• Action item A:
Using the bug report about empty chat output in third-party apps, answer these:
(i) Which model is given as an example of what the optillm.py server processed?
(ii) Which endpoint works fine in the same applications?
(iii) What support was added to fix the issue?
• Action item B: From the bug report about empty chat output, extract word for word the part between "The server generates" and "response was generated.", inclusive.
### Text excerpt ###
Affected Applications:

Chatbox
OpenCat

Expected Behavior:
When using the endpoint with the third-party AI chat applications, the prompt should be sent to the server, processed correctly, and the response should be returned and displayed within the frontend application.

Observed Behavior:

The third-party application sends a request to the endpoint, and the request is received and processed correctly by the optillm.py server (e.g., using the re2-gpt4o-mini model).
The server generates a response, but when attempting to send the response back via POST, the calling app does not retrieve the response text.
The chat output appears empty within the Chatbox and OpenCat applications, even though the server logs indicate that the response was generated.

Steps to Reproduce:

Set up a local server with the endpoint http://localhost:8000/v1/chat/completions.
Integrate with a third-party AI chat frontend like Chatbox or OpenCat (configured for OpenAI-compatible endpoints).
Submit a prompt via the application.
Observe the server logs, showing the request is processed correctly.
The response is not displayed within the frontend application (empty output).

Additional Information:

The issue does not occur when using the Ollama endpoint, which works fine in the same applications.
The server does return a response, as seen in the terminal, but the response is not visible in the frontend chat UI.

Possible Causes:

There may be an issue with how the response is being returned via POST.
The format of the response may not match exactly what the third-party applications expect, which in theory should be a OpenAI compatible response

Answer 1 · 2024-09-25T15:43:53.000Z

Fixed #3 by adding support for streaming responses.

Many of the chat front-ends were looking for streaming response which was not supported in the proxy until now. I tested it with chatbox and it works now.
### Stored data ###
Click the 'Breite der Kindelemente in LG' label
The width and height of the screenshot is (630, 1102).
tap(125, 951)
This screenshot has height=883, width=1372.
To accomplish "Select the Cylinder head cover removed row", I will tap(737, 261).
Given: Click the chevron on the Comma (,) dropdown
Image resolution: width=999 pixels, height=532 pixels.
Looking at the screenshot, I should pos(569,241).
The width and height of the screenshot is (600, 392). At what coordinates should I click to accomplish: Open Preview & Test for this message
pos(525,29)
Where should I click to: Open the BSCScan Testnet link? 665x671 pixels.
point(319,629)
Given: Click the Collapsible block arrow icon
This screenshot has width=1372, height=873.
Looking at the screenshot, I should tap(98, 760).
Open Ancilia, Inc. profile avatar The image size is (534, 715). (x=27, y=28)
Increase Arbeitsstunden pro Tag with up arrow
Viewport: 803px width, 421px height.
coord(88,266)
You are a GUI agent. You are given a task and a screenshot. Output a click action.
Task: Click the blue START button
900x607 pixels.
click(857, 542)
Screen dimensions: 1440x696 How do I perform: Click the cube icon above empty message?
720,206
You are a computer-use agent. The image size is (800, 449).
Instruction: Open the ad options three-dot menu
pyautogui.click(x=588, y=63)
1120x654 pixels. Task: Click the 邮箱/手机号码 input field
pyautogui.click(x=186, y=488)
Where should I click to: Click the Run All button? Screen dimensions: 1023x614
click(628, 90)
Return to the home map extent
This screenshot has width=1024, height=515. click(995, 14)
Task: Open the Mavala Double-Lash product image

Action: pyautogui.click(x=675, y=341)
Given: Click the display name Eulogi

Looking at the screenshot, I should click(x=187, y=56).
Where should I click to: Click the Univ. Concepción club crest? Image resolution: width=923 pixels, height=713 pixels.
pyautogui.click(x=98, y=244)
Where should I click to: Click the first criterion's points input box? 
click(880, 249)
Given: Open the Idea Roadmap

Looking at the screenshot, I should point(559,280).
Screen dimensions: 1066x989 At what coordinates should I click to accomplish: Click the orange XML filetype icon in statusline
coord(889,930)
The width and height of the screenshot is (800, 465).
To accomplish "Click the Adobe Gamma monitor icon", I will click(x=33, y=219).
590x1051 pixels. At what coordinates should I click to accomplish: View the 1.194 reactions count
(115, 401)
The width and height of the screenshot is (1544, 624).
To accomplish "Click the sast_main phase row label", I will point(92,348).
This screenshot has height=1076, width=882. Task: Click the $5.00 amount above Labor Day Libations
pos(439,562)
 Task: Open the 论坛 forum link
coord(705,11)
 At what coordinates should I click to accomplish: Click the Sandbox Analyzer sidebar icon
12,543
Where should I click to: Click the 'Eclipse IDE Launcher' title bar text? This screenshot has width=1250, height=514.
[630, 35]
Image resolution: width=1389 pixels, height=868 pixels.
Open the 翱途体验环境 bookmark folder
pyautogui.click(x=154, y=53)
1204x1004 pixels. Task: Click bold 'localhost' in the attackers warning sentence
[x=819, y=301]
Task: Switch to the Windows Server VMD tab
###
• Answer box A:
(i) re2-gpt4o-mini
(ii) The Ollama endpoint
(iii) Support for streaming responses

• Answer box B:
The server generates a response, but when attempting to send the response back via POST, the calling app does not retrieve the response text.
The chat output appears empty within the Chatbox and OpenCat applications, even though the server logs indicate that the response was generated.